**** Extrait du document

Sous le plus petit dénominateur en cours aujourd’hui –
« Olmert, rentre chez toi » – elle exprimait la
confusion et l’égarement. Ce réveil tardif est certes louable
mais son contenu est condamnable.
Les
manifestants en ont donné cent mille fois le témoignage :
la société israélienne continue de chercher la pièce de
monnaie perdue, sous le lampadaire et pas là où elle se trouve.
« Nous sommes menu bétail à la recherche d’un berger »,
a dit Osnat Vishinsky, la modératrice de l’événement, qui a
perdu son fils à Gaza, définissant parfaitement le troupeau de
manifestants-sans-berger qui jusque là se blottissait dans un
silence de moutons ou bien acclamait la guerre, et qui maintenant
applaudissait avec enthousiasme à ses paroles.
Que
voulait la foule ? « Olmert, rentre chez toi ».
Est-ce là un but ou seulement un moyen ? Et quand Olmert
sera rentré chez lui, que se passera-t-il au juste ? Pas un
mot là-dessus. Il faut maintenir les rangs. Pareil pour le second
slogan unificateur : « Des élections maintenant ».
Que se passera-t-il ensuite ? Benjamin Netanyahou. Ehoud
Olmert remplacé par semblable à lui. Quand les haut-parleurs ont
joué « Les enfants de l’hiver 73 », on ne pouvait
pas ne pas se rappeler la manifestation précédente : la
« jeunesse aux bougies » sur la place publique,
pleurant et chantant, mais ne disant rien. « Une génération
entière veut la paix », et qu’a fait la génération ?
Elle a allumé des bougies. Et on peut se rappeler aussi la place
déserte pendant les 33 jours de la guerre, alors qu’il était
possible et qu’il aurait fallu manifester et sauver encore
quelque chose – mais il ne venait qu’une poignée vaillante de
la gauche radicale.
Cette
protestation n’est pas moins vide que le leadership qu’elle
vise. Des parents endeuillés sont montés sur la scène pour
pleurer leurs enfants, mais aucun n’a fait de proposition pour
empêcher la prochaine guerre. Une manifestation de masse d’où
jaillirait un appel à entamer des discussions de paix avec la
Syrie, à mettre fin à l’occupation ou à répondre à
l’initiative saoudienne, voilà ce qui pourrait vraiment empêcher
une tuerie, mais ce n’est pas inscrit à l’agenda de cette
protestation vide. Pour cela, il faut du courage et il n’y
aurait pas foule. « Du steak pour la force aérienne, mais
ni eau, ni armes, ni munitions pour l’infanterie »,
lisait-on sur un autre calicot exprimant le sentiment qui dominait
tout le reste : la dernière guerre n’a pas été conduite
comme il aurait fallu. Si simplement elle avait été menée comme
il faut, si seulement nous avions tué sans être tués, il n’y
aurait pas eu de manifestation.

********

▸ Consignes
1. Recopiez, dans l'extrait sur la manifestation contre Olmert, le passage qui commence par les mots « Est-ce là un » et se termine par « la génération ? ».
2. Dans les enregistrements, remplacez « settings tree » par « options panel » depuis le début jusqu'à la ligne contenant « Select General in », celle-ci comprise. Redonnez seulement ces lignes, sans rien y changer d'autre.

**** Données fournies

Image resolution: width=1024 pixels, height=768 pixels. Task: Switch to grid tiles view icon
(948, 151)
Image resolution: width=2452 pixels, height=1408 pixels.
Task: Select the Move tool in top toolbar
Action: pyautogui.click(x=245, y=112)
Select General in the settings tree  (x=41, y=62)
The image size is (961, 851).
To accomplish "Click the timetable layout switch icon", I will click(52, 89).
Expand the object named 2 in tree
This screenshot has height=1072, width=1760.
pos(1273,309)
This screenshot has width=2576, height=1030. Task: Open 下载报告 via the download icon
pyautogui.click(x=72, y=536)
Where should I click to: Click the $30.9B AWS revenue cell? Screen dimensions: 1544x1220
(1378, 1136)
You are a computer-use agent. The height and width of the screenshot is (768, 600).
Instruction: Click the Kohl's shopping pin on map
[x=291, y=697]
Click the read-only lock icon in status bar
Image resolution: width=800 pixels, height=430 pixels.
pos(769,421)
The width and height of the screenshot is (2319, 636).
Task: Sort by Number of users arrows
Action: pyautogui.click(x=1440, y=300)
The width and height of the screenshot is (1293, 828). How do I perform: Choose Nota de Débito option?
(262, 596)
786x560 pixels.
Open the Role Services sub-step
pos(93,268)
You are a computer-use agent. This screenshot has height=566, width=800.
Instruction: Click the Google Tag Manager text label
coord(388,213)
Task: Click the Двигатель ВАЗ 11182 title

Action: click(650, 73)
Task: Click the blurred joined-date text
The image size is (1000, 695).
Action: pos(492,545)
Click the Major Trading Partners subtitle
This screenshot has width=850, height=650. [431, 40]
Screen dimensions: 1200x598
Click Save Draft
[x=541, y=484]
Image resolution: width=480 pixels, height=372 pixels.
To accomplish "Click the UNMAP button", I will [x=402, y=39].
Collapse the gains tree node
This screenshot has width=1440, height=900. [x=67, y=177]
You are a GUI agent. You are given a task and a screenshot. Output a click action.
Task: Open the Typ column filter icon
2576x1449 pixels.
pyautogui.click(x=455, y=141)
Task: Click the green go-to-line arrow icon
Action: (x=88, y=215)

********

▸ Réponses par consigne
1.
Est-ce là un but ou seulement un moyen ? Et quand Olmert
sera rentré chez lui, que se passera-t-il au juste ? Pas un
mot là-dessus. Il faut maintenir les rangs. Pareil pour le second
slogan unificateur : « Des élections maintenant ».
Que se passera-t-il ensuite ? Benjamin Netanyahou. Ehoud
Olmert remplacé par semblable à lui. Quand les haut-parleurs ont
joué « Les enfants de l’hiver 73 », on ne pouvait
pas ne pas se rappeler la manifestation précédente : la
« jeunesse aux bougies » sur la place publique,
pleurant et chantant, mais ne disant rien. « Une génération
entière veut la paix », et qu’a fait la génération ?

2.
Image resolution: width=1024 pixels, height=768 pixels. Task: Switch to grid tiles view icon
(948, 151)
Image resolution: width=2452 pixels, height=1408 pixels.
Task: Select the Move tool in top toolbar
Action: pyautogui.click(x=245, y=112)
Select General in the options panel  (x=41, y=62)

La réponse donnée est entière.